Por suerte solo contaron los fajos, a ninguno de ellos le importaban mucho un par de millones.
—¡Y ahora, a tu casa, vamos! —exclamó Tischendorf—. ¿Eichendorffstrasse, no?
—No, vivo donde Engelbrecht —contestó Siebrecht—. He comprado estos vehículos para el tratante de ganado Engelbrecht.
—¡Mierda! —explotó Tischendorf—. ¡Si lo hubiera sabido! Pensé que comprabas para ti y que no tenías más dinero. Tratándose de Engelbrecht, ¡no habría perdonado ni un marco!
Siguió despotricando durante el trayecto en coche hacia la cochera, y sus denuestos suponían un relativo consuelo para Karl, porque demostraban que no había vendido solo aire, sino mercancía de verdad.

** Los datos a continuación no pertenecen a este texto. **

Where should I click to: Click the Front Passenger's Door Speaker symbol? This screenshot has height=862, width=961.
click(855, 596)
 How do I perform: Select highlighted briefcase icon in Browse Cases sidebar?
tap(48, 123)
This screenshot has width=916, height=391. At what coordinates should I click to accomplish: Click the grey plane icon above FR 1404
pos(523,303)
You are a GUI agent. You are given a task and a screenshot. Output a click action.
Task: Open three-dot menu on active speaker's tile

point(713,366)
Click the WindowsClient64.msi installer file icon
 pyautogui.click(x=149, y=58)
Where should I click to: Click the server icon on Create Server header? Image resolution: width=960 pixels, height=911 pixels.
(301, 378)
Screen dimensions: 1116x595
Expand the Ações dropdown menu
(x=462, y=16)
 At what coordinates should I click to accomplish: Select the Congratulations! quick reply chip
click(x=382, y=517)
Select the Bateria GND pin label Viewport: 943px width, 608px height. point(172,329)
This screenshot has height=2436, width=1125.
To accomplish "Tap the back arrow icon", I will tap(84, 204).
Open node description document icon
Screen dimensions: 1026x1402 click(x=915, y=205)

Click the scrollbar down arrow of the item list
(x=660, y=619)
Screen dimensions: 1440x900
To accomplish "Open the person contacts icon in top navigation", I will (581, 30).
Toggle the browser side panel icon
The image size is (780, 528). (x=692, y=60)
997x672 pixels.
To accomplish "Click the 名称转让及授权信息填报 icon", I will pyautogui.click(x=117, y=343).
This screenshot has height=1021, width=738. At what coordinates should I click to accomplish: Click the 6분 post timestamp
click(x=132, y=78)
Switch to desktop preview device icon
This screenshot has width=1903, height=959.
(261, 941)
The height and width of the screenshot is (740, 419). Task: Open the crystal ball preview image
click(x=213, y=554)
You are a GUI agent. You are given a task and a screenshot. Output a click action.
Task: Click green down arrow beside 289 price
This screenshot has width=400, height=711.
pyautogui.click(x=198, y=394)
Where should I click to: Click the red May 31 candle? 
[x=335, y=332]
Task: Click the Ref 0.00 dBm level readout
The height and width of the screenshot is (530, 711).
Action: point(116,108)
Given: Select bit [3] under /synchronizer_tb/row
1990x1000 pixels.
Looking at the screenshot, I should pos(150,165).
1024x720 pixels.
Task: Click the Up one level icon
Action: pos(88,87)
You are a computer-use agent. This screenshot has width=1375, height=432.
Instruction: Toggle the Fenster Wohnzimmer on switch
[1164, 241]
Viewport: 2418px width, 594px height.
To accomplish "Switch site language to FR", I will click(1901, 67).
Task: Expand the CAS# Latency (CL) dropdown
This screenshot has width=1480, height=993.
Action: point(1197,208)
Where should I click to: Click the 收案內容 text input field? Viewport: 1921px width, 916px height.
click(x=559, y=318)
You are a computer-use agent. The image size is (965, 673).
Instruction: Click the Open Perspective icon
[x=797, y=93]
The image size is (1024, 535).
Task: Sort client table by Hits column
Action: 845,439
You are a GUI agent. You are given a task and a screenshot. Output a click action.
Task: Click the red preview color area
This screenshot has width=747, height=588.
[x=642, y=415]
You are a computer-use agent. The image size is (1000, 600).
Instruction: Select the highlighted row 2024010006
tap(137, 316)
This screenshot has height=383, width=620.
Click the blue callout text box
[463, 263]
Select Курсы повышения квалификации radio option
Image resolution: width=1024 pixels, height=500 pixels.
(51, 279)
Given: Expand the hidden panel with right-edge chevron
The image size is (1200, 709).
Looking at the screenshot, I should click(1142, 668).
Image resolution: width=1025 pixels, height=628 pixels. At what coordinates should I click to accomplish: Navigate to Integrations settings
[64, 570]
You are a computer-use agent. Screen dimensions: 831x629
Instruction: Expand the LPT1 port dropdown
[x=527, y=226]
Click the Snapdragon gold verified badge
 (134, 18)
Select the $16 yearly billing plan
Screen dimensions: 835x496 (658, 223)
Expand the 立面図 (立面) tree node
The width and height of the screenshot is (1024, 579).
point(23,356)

Karl confiaba en encontrar a su regreso a Engelbrecht en la cochera. Le habría gustado contarle la compra, librarse de parte de la responsabilidad. Pero Engelbrecht no estaba. En su lugar esperaba otra persona en su oficina, alguien que en ese momento no le hacía ninguna falta. Ese alguien enarcó las cejas muy sorprendido al ver entrar a Siebrecht con el tiburón. Los dos se reconocieron en el acto.
—¡Hola, Kalli! —saludó el tiburón.
—¡Hola, tiburón! —contestó Kalli Flau.
—Un momento, Kalli —pidió Siebrecht—. Enseguida acabo con Tischendorf.
Volvieron a contar dinero entre los tres. La documentación de los vehículos cambió de dueño, y Hans Tischendorf partió en un taxi, rodeado de paquetes de dinero malamente envueltos en papel de periódico. Los últimos minutos se había sentido la mar de satisfecho. Karl Siebrecht, muy incómodo. Le asaltaba el ominoso presentimiento de haber comprado aire.